Jenkins has a plugin architecture. For historical reasons, some features were developed inside the Jenkins codebase itself (i.e., not as plugins).
To keep that core codebase more manageable, there is an ongoing effort to extract some of the existing features into dedicated plugins.
Locate everything that should be moved.
Do not forget to look in core/src/main/resources/
for associated resources.
(Messages.properties
shared with other classes in the same package can be a headache: you need to create a new Messages
in a novel package.)
Look for relevant functional tests in test/src/test/
.
Check for icons.
Double-check that you have really found everything relevant:
git ls-files | grep -F SOMETHING
for filenames and
git ls-files | xargs grep -l SOMETHING
for contents.
Try temporarily deleting all the classes you propose to split, and do a clean build to verify that there are not unwanted usages from elsewhere in core.

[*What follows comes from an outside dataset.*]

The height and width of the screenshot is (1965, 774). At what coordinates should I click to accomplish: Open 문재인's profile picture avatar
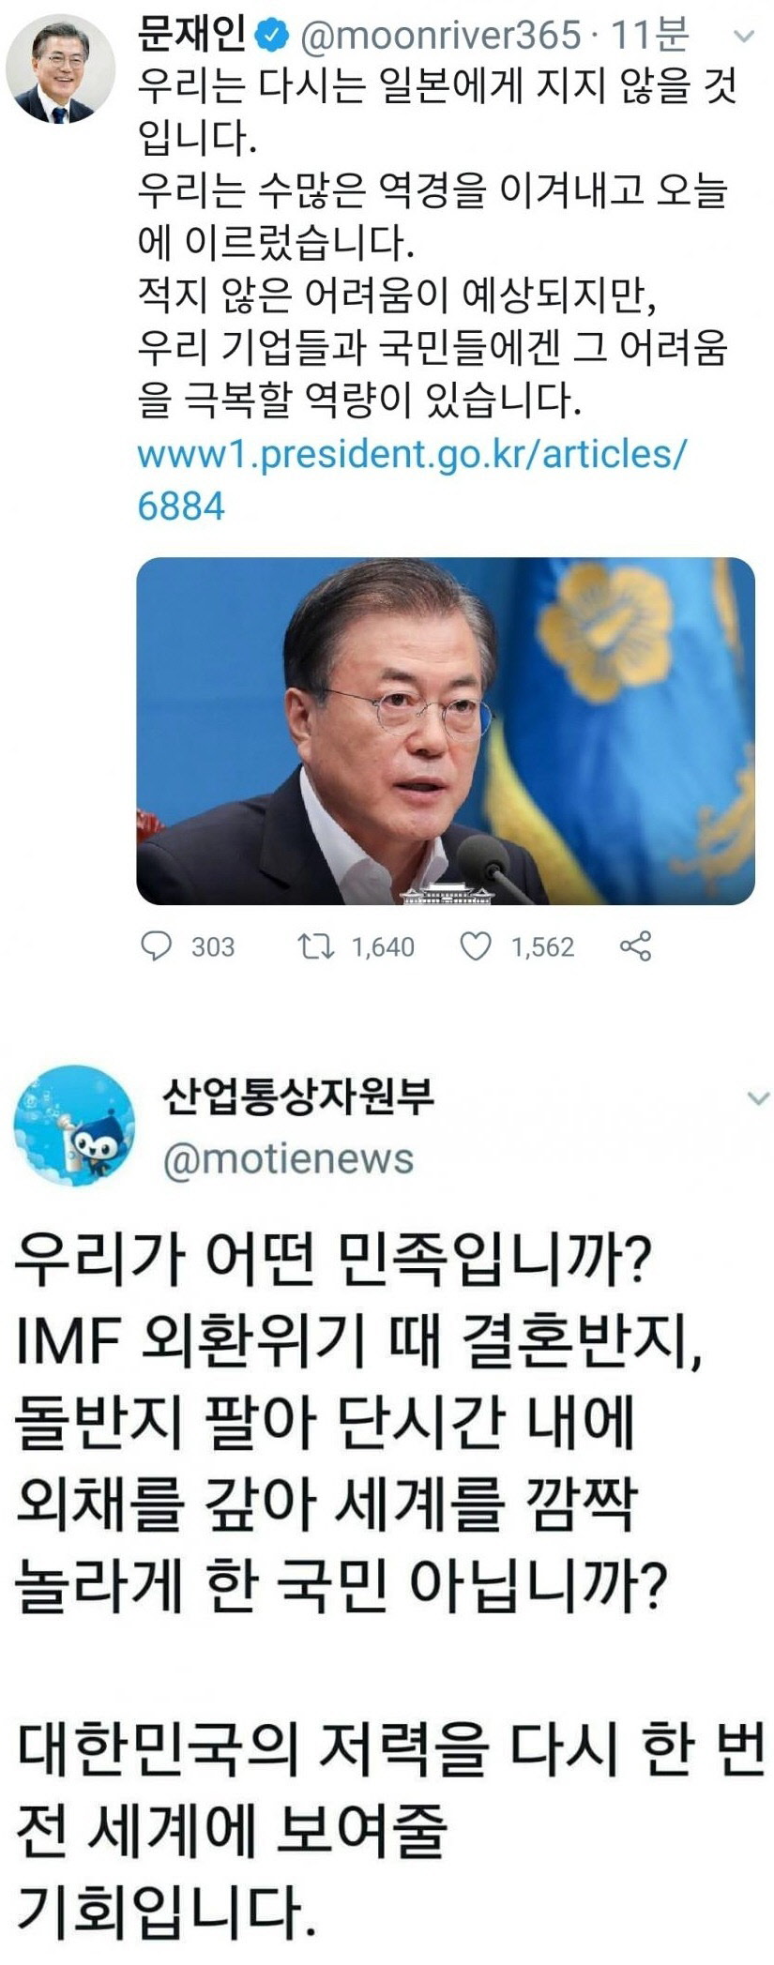click(61, 69)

If there are, you have some refactoring ahead of you, and this is where it gets hairy.
Split the code into a new repository with history intact.
git-filter-branch
can work, though it is not easy to use.
If possible, make sure translated commits mention the original commit hash.
Do a 1.0 release of the new plugin, with the baseline set to the last weekly prior to your split.
Ideally you would actually use the -SNAPSHOT
version from the current core but Maven release rules will forbid this.
Create a core patch to:
delete the split files
bundle in war/pom.xml
list in ClassicPluginStrategy.DETACHED_LIST
After a new weekly is produced using the above changes, update the baseline in the new plugin to that and cut a 1.1 (or 1.0.1). This ensures it is only offered to users who do not still have that functionality in core, assuming the Update Center is configured properly.
Pat yourself on the back: Jenkins sources are a little more manageable than they were yesterday.